Judo translates as “the gentle way.”
But after nearly a week of competition at the Rio Olympics, the meaning of the Japanese martial art seems almost paradoxical; many of the matches have ended brutally, with judo players strangling others into unconsciousness or threatening to break their opponents’ arms before forcing them to surrender.
When American Kayla Harrison fought her way to history on Thursday becoming the country’s first two-time Olympic champion, she did it in dominant form. Harrison compelled all of her opponents to submit in an automatic victory for the American, either by immobilizing them on the judo mat for 20 seconds or trapping them in an armbar, a move where the limb is hyperextended to the point of a fracture, compelling them to tap out.
“In the moment, you’re just thinking about winning,” Harrison said. “You’re so focused and so in the zone that you don’t really consider the repercussions of it, but afterwards, of course, you never really want to hurt anyone.”
After the match, Tcheumeo said that Harrison had been too strong and acknowledged that tapping out is a particularly difficult way for judoka to lose.
“It was a very hard moment because Kayla was too strong, but that’s what judo is,” she said.
It wasn’t always that way.
Judo was developed by Jigoro Kano in the 19th century in Japan and was intended as a martial art that used the opponent’s force against him without striking. During a trip Kano took to Europe to promote judo, he was heckled by a foreigner. To demonstrate judo’s effectiveness, Kano gripped the man’s shirt and threw him but held a hand underneath the sceptic’s head to protect him.
That consideration may be harder to spot at the Olympics, where some of the fighters this week have left the mat in tears clutching their injuries while others have hobbled off the mat, supported by medics.
Ghana’s first female judoka, Szandra Szogedi, left the mat doubled over in tears this week after being forced to tap out to her Brazilian opponent, caught in a stranglehold she said caused her to black out.
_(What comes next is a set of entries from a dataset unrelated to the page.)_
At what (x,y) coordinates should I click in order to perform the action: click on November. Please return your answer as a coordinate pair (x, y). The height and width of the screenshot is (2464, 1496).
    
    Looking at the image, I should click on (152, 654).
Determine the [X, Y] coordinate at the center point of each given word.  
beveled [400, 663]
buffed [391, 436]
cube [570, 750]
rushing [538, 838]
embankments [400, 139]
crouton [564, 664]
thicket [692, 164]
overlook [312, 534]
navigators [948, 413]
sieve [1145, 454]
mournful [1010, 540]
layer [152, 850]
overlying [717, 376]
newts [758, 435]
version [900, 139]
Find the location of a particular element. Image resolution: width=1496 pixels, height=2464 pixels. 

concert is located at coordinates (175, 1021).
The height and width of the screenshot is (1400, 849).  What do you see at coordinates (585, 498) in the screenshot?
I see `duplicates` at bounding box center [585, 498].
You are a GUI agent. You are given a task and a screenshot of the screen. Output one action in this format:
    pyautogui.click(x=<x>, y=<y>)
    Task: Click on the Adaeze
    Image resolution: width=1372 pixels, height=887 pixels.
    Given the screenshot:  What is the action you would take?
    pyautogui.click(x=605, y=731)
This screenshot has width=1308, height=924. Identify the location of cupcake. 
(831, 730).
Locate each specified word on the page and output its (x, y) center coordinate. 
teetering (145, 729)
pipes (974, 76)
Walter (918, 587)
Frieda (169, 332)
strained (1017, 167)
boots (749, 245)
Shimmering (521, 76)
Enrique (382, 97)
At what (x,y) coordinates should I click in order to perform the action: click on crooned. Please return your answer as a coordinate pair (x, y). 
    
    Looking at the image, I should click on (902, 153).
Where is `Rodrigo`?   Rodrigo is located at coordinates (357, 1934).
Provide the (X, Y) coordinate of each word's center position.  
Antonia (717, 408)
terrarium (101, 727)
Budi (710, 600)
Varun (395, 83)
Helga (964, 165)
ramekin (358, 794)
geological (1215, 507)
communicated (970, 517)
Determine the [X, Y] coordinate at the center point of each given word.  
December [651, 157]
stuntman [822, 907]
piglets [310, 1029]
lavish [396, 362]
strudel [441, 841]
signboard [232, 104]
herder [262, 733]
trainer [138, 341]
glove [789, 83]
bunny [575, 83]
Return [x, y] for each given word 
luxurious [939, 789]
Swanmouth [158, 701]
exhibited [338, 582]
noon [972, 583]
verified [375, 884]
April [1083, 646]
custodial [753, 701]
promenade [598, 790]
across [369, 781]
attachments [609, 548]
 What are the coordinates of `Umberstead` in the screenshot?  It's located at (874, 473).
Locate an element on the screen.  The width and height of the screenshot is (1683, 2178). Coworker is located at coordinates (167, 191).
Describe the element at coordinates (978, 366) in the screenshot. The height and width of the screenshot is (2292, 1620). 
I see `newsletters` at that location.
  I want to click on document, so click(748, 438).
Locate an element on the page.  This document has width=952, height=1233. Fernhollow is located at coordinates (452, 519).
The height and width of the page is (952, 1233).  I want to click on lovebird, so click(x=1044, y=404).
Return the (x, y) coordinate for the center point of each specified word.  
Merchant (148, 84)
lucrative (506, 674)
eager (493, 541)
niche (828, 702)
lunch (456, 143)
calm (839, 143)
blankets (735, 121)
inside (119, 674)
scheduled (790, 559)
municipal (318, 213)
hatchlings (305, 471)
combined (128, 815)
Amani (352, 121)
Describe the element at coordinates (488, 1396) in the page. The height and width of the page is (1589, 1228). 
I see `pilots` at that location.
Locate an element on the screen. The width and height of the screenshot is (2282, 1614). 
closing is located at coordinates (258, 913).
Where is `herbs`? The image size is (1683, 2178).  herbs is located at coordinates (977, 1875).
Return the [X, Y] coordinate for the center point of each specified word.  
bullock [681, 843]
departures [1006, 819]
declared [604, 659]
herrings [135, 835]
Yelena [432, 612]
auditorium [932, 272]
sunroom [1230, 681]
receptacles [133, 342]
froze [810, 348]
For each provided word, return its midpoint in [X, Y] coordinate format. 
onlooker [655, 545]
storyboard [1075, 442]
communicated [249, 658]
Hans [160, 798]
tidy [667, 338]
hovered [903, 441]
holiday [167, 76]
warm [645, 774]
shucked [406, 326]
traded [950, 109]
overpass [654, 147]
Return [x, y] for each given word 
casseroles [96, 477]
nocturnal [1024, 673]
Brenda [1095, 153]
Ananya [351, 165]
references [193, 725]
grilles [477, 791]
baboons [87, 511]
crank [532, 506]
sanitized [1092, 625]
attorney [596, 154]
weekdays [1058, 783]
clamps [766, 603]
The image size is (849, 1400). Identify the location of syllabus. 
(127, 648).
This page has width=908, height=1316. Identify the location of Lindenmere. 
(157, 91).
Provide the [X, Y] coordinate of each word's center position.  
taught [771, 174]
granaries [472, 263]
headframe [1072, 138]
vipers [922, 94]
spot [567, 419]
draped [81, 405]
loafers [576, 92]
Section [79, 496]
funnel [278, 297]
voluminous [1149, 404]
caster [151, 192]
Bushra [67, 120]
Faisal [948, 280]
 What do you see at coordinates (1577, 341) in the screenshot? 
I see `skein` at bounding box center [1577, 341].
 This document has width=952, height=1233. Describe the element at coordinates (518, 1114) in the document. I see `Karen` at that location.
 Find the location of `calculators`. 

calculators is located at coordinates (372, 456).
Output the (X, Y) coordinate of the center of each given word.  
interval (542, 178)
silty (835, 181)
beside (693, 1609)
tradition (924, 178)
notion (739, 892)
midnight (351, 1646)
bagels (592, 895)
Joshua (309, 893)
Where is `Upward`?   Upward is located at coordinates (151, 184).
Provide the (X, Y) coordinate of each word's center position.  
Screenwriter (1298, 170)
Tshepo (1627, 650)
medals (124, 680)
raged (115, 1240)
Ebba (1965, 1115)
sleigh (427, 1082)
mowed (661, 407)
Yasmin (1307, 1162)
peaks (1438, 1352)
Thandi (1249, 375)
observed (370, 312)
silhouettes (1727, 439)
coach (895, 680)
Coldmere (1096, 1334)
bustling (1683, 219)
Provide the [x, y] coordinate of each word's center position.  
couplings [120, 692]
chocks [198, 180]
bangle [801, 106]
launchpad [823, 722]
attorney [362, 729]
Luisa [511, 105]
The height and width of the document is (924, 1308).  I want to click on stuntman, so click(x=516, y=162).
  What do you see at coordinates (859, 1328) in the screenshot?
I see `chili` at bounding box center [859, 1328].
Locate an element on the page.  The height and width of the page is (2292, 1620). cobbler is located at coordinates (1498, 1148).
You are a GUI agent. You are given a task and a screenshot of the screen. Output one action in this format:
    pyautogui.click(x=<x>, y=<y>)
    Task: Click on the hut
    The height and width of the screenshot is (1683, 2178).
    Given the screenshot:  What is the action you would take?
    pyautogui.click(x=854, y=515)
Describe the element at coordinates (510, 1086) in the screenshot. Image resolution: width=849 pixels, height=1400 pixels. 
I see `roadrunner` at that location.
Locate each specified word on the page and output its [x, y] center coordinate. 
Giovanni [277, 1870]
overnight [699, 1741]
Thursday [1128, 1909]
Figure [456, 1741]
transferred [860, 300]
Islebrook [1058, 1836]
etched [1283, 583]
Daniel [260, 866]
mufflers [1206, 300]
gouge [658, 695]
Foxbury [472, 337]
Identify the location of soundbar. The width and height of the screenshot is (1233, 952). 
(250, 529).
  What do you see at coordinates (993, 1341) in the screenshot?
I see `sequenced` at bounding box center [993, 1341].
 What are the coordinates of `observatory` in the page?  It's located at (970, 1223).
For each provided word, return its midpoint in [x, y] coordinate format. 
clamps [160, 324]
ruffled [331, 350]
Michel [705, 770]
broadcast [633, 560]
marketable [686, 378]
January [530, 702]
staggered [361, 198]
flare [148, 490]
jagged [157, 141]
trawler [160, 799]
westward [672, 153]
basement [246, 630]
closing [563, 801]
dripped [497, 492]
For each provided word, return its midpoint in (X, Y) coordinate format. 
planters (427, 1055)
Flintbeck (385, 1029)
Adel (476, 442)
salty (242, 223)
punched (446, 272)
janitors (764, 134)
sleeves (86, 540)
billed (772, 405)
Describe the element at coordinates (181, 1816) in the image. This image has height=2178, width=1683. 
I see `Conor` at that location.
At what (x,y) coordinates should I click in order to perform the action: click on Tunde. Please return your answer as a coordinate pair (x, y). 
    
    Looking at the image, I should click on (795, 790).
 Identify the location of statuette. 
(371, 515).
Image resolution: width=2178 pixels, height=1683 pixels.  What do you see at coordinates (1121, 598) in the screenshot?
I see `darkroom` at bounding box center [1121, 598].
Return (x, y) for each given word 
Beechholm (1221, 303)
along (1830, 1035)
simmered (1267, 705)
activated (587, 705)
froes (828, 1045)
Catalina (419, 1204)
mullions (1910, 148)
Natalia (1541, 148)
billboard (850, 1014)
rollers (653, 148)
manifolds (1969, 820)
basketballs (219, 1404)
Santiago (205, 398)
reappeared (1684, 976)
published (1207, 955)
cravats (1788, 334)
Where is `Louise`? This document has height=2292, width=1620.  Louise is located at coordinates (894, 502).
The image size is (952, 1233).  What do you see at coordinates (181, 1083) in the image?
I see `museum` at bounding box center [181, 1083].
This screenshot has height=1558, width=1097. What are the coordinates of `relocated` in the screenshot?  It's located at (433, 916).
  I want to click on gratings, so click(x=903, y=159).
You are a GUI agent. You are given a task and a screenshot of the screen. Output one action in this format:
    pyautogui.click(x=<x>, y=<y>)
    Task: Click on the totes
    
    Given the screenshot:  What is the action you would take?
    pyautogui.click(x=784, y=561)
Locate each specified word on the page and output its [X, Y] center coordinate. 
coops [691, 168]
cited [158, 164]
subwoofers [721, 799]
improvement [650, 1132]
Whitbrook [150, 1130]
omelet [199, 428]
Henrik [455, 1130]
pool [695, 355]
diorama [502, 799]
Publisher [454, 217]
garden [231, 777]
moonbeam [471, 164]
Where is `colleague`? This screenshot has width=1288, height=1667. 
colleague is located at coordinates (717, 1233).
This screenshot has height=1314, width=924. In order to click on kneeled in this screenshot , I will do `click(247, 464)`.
And Brazil’s defending Olympic judo champion Sarah Menezes suffered a gruesome dislocated elbow on Saturday in a match against a Mongolian fighter that sent Menezes to the hospital.
Although classic Japanese judo has traditionally involved fighters throwing each other from an upright position, the martial art also includes a groundwork component that has become more widely employed among non-Asian fighters in particular, drawing on the wrestling traditions in many eastern European countries. In recent years, judo’s governing body has moved to encourage more of the groundwork techniques that include some of the sport’s most aggressive attacks although some practitioners dispute its brutality.
“As violent as it looks, all of the submission holds in judo are done with control,” said U.S. head coach Jimmy Pedro. “You always have to give your opponent an opportunity to submit. You can’t just break someone’s arm.”
Travis Stevens, an American judo fighter who took silver in the men’s 81-kilogram division said that while judo does have a gentle side, all bets are off when an Olympic medal is at stake.
“When it comes to [elite] judo, I have an ‘anything goes’ policy,” he said. “If you’re not qualified or skilled enough to protect yourself, you shouldn’t be on the mat.” He said the best judoka have a high pain threshold and that the injuries seen at Rio are simply an indication of the lengths they’re willing to go to for their Olympic dream.
“I don’t think any judo player is going to come out of a major competition without a few bumps and bruises,” he said. “But you have to do whatever it takes to win as long as it’s within the rules.”